The same or similar motifs can be found also among Ungazigmit, moreover, an Ungazigmi tale extends the story with the further life of the girl after having been pulled up to the sky by the benevolent spider.

A father insults his daughter because she refuses to marry anybody. The affronted girl leaves him. After a hard wandering of her, two men (a brother pair) catches her and keeps her as a sister. While the men hunt, a malevolent being [the beetle, as mentioned above] deceits her and eats her brain. The brothers, returning from hunt, try to save her by implanting the brain of a domesticated deer and the brain of a wild deer in place of her robbed brain. The girl heals, but soon changes into a deer. The elder brother finds an old woman living inside a hill, and gets her help to find the deer-girl: the deer has wandered far away, and joined a herd there, far, "beyond sunrise". The man, using the advice of the old woman, finds the herd, and, by cutting up the female deer, the girl steps out of the body in her former human form. They return home. Soon, the elder brother visits the hill again to present the old woman a killed deer in gratitude, meanwhile the younger brother begins to touch and grasp the girl in the absence of the elder brother. The girl, while defending herself, kills the man. [The Siberian Yupik variants of this motif emphasize that it is an unintended accident.] Of fright, the girl hides the corpse, but the elder brother discovers it incidentally and prepares a plan to kill the girl. A benevolent being [the spider, as mentioned above] reveals the plan to the girl: the man wants to call the girl to keep a ritual for the abundance of game, and during the pretended "ritual", he wants to push the girl into a pit full of carnivorous worms. Really, everything happens so, but in the critical moment, the spider saves the pushed-in girl by pulling her up with its cobweb. The older brother, having seen this revulsion, despairs and jumps into the pit himself.

=== Taboo ===

Like several other Inuit and Yupik groups, the inhabitants of Sirenik had beliefs prohibiting certain activities, that were thought to be disadvantageous in a magical way. Carrying an uncovered drum on the street was thought to trigger stormy weather. Bad weather was the supposed effect of burning seaweed on campfire, too. A great deal of the taboos (like several other beliefs) were thought to serve chances of survival and sustenance, securing abundance of game. Several of them restricted the exploitation of resources (game).

=== Shamanism ===

Like Yupik and Inuit cultures themselves, examples of shamanism among Inuit and Yupik peoples can be diverse.

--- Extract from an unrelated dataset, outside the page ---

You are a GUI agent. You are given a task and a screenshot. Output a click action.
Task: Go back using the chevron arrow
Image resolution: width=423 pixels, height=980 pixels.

During the Stalinist and post-Stalinist periods, shamanism was prohibited by authorities. Nevertheless, some knowledge about shamanistic practices survived. The last shaman in Sirenik died before 2000, and since then there has been no shaman in the village. Earlier in the 20th century, shamanistic practices could be observed by scholars in Sirenik, and also a folklore text mentions a feast that could include shamanistic features.

== Recent history and today ==
The Sirenik people maintain traditional subsistence skills, such as building large skin boats similar to the angyapik among Siberian Yupik, and umiak among many other Inuit and Yupik peoples.

Poverty, unemployment, and alcoholism challenge their community. Medical care and supplies to the settlement can be inadequate.